Pediatric Hearing Loss

Pediatric Hearing Loss

Three million children under the age of 18 have some kind of hearing loss. At birth, one in 1,000 children have significant permanent hearing loss. When mild hearing loss is included, six in 1,000 children are affected. By age 18, 17 in 1,000 people have some degree of permanent hearing loss (this does not include the type of hearing loss caused by fluid in the ears or ear infections).

What are the Symptoms of Pediatric Hearing Loss?

Some symptoms of pediatric hearing loss include:

  • Speech and language delay
  • Not babbling, or babbling has stopped
  • By 12 months, does not understand simple phrases such as “wave bye-bye” or “clap hands”
  • By two-years-old, should have 50 words and put two words together
  • Not turning head in direction of sound
  • Difficulties in school 

What Causes Pediatric Hearing Loss?

Nerve hearing loss, also called sensorineural hearing loss (SNHL), is permanent. This is caused by genetic factors in half of cases. The other half of cases may be due to infection (such as meningitis or congenital cytomegalovirus, CMV), head trauma, noise trauma, anatomic abnormalities, or certain medications. Sometimes, a cause can’t be identified (idiopathic).

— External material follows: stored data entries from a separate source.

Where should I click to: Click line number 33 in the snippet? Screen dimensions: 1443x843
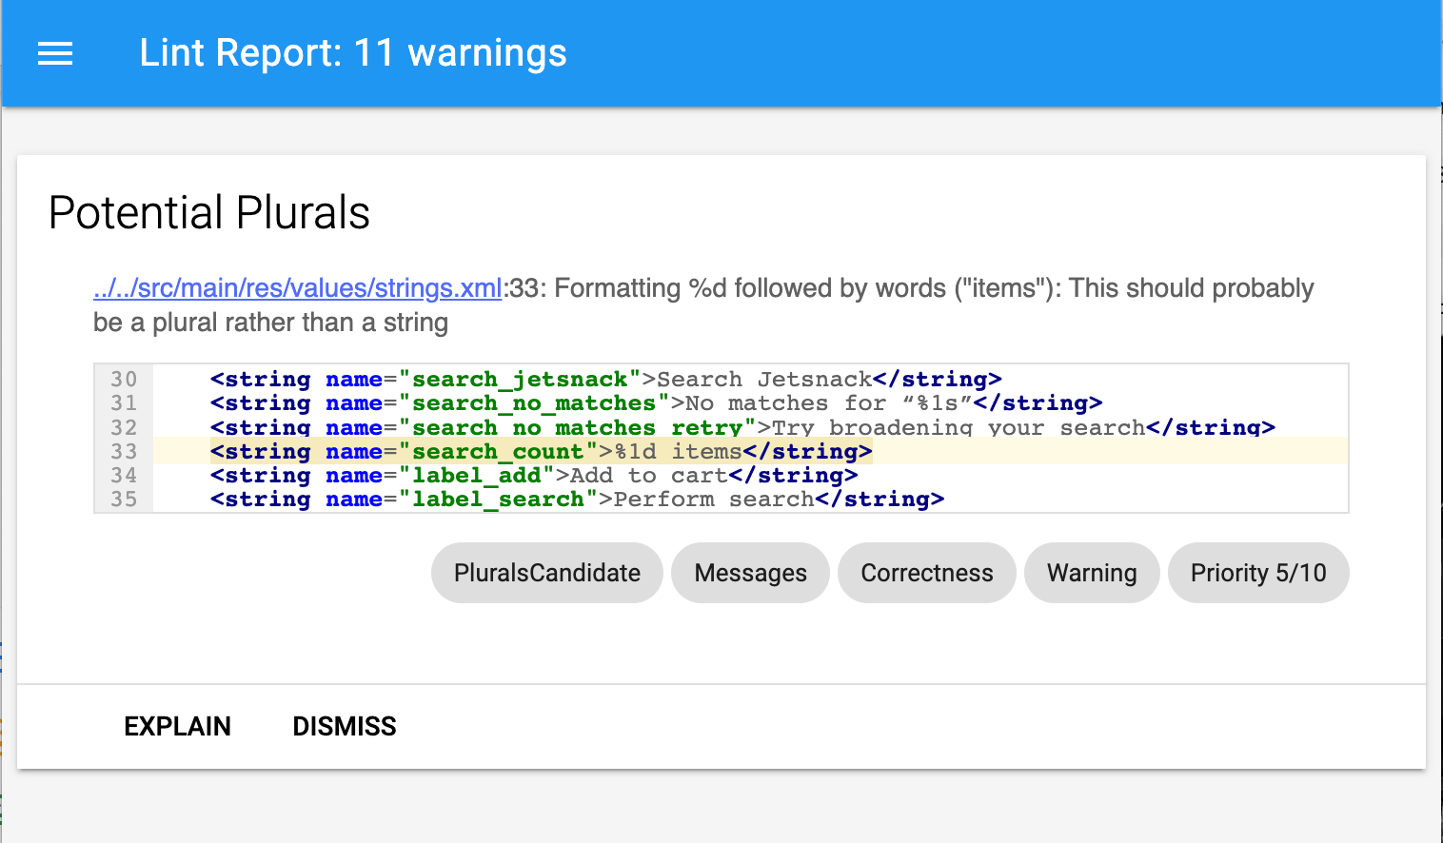coord(124,451)
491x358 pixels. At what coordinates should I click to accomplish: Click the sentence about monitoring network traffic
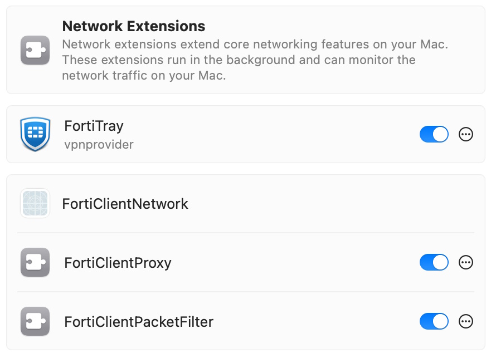[x=239, y=67]
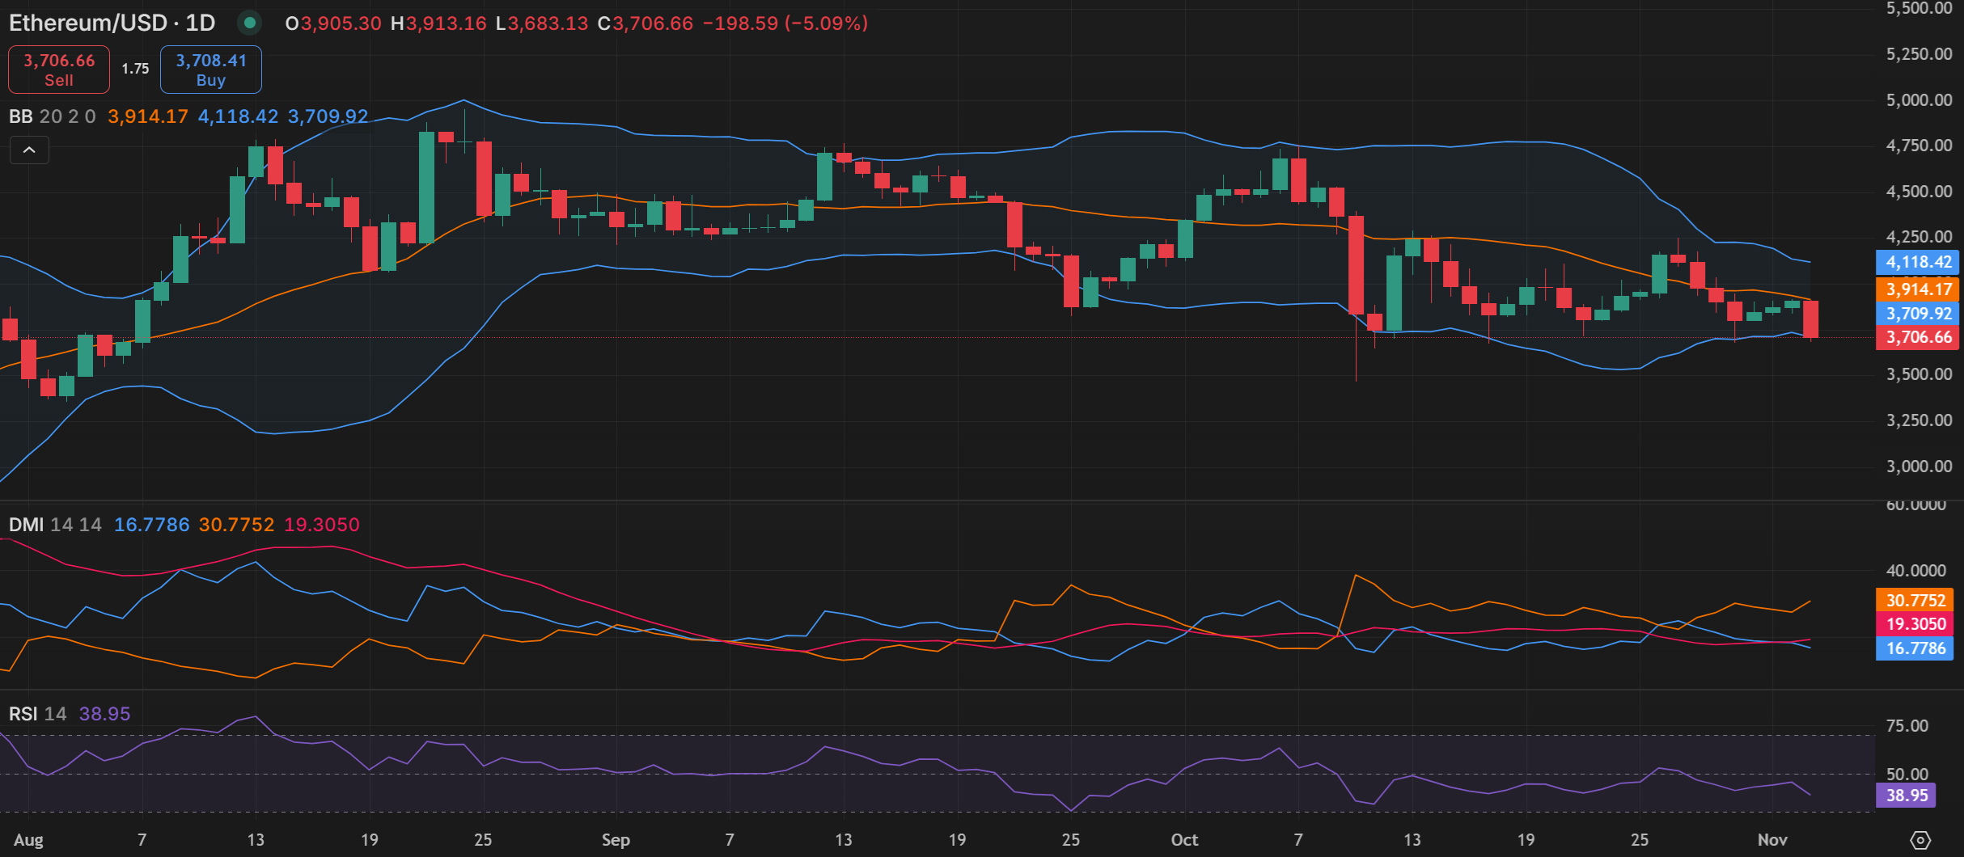This screenshot has height=857, width=1964.
Task: Select the BB 20 2 0 indicator legend
Action: [52, 116]
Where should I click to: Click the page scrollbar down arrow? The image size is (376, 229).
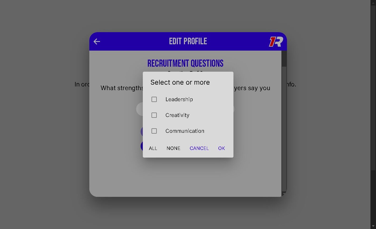point(373,226)
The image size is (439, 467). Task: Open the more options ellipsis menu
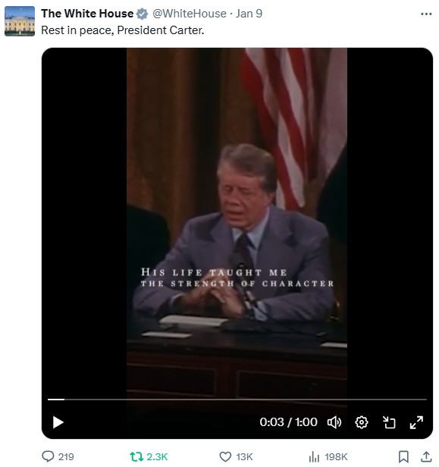click(x=426, y=14)
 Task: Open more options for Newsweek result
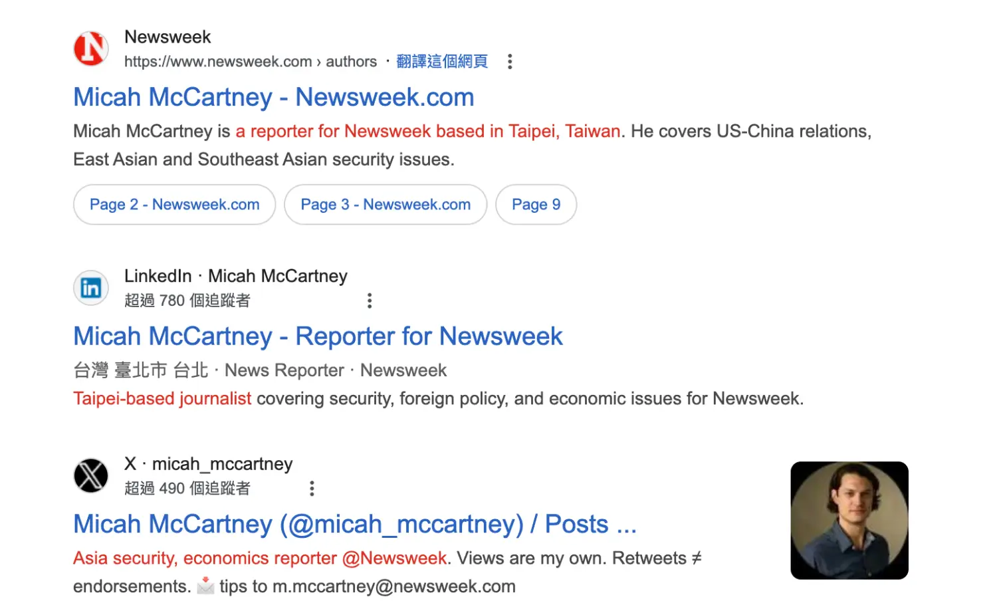(510, 62)
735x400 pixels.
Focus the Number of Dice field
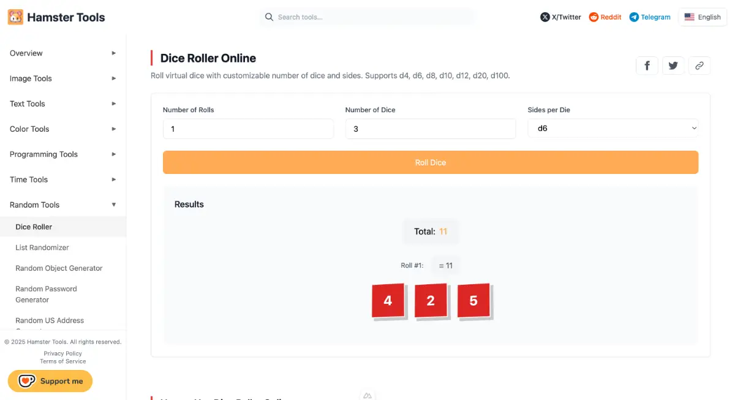point(430,129)
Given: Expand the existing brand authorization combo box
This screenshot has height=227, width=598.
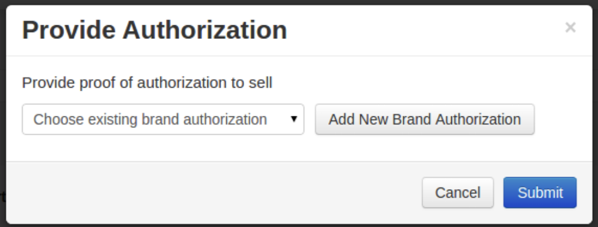Looking at the screenshot, I should click(163, 119).
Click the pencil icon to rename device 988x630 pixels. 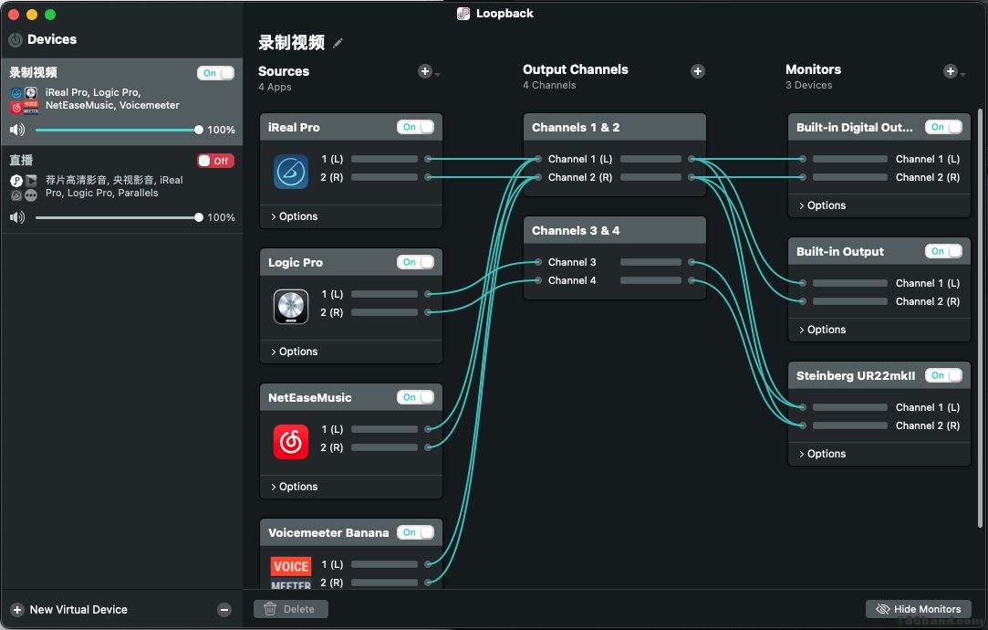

Conductive hearing loss is usually temporary and caused by fluid in the middle ear, or an abnormality of the eardrum or hearing bones. The middle ear is the part behind the eardrum where three tiny bones connect sound from the eardrum to the cochlea, the nerve part of the hearing. The middle ear is the area where ear infections occur. Ear infections can leave fluid in the middle ear after the infection is gone. On the other hand, some children can get fluid in the middle ear when the tube from the nose to the ear (the eustachian tube) does not work well.

Avoiding loud noises and head trauma will prevent hearing loss, and may prevent hearing loss from getting worse.

What Are the Treatment Options?

The earlier that hearing loss is diagnosed, the sooner appropriate treatment can be discussed and implemented to help your child hear and speak as well as possible. To make a diagnosis of hearing loss, different types of tests can be done depending on the age of the child. These include OAE (otoacoustic emission) test, ABR (auditory brainstem response) test, audiogram (standard hearing test), and tympanometry (checks eardrum function).

For temporary hearing loss, sometimes a simple visit to your doctor to remove earwax, perform an outpatient ear tube placement, or other medical treatment can correct the hearing loss.

For permanent hearing loss, hearing aids, bone anchored hearing aids, FM systems, and/or cochlear implants may be recommended depending on the type and severity of hearing loss. In addition to an ENT (ear, nose, and throat) specialist, or otolaryngologist, children with permanent hearing loss should be seen by other specialists, including an eye doctor (ophthalmologist) and in some cases, a heart doctor (cardiologist) and a genetics doctor. It is important to also consider speech therapy as soon as a diagnosis is made.

What Questions Should I Ask My Doctor?

  1. What can I do to make sure my child will have the best possible speech?
  2. Is my child’s hearing loss (or impairment) permanent or temporary?
  3. How can I prevent my child’s hearing from getting worse?
  4. How should I monitor my child’s hearing and speech?
  5. How important is it to read to my child?
  6. Do you recommend taking my child to see other specialists or therapists?

 

References Grindle CR. Pediatric hearing loss. Pediatr Rev. 2014 Nov;35(11):456-63.